Home to the wonderful Bayview State Park, with its generous shoreline, Padilla Bay is a very special place. Added to the National Estuarine Research Reserve System and the Shorelands Program at the Department of Ecology in 1980 and set aside for research and educational purposes, it is a shallow, muddy, saltwater estuary along the Skagit River delta. My first stop was the Breazeale Intrepretive Center at the reserve, and following a short trail to an observation deck looking out over Padilla Bay, I continued down the stairs for a walk along the beach.
Continuing one mile further south, next up was a walk along the Padilla Bay Shore Trail.
With its drained, muddy tide flats on one side and raised ag lands on the other, it is not often when I have been on this trail that I have felt surrounded by so little water.
Entertained as an eagle soared overhead and several great blue herons explored the ground, even with the strong wind off the bay, the easy, 4-1/4 mile roundtrip walk over the dike went by almost too fast.
Following the trail back, the tide was coming in, and the shallow Padilla Bay was filled by the time I had returned to the trailhead.
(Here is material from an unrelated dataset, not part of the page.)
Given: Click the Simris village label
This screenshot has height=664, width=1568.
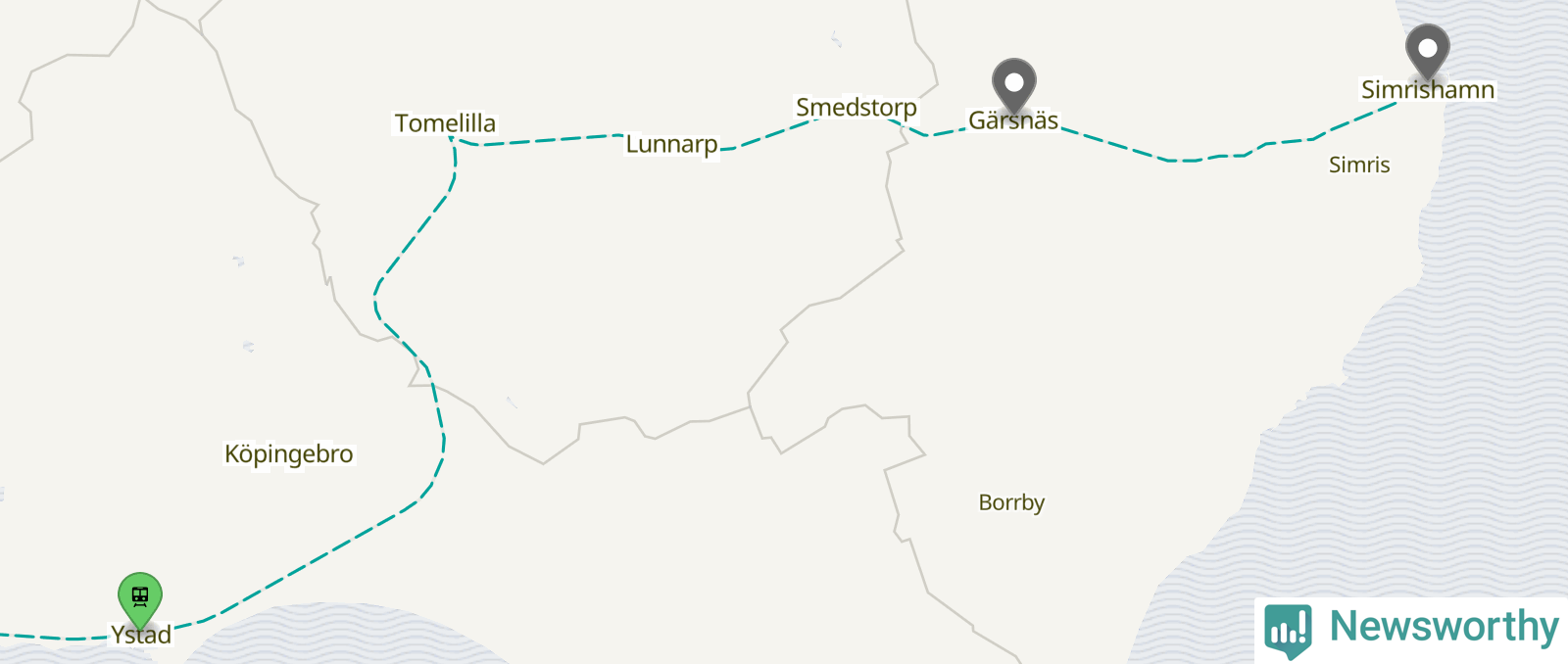Looking at the screenshot, I should pyautogui.click(x=1359, y=165).
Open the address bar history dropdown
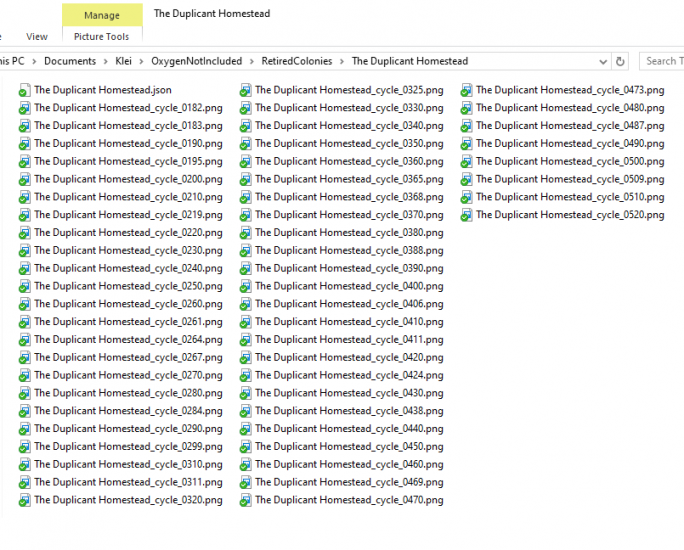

Getting there: From Burlington (exit 230 on I-5), head west on State Route 20 for about 7 miles, turn right onto Bay View-Edison Road (the turnoff is approximately 1.75 miles west of the SR 20/SR 536 junction). Continue north on Bay View-Edison Road for 3 miles to the trailhead, on your left. Parking is located a little farther ahead. Turn right onto Second Street, and within 200 feet turn left into the Skagit County Historical Society’s large parking area.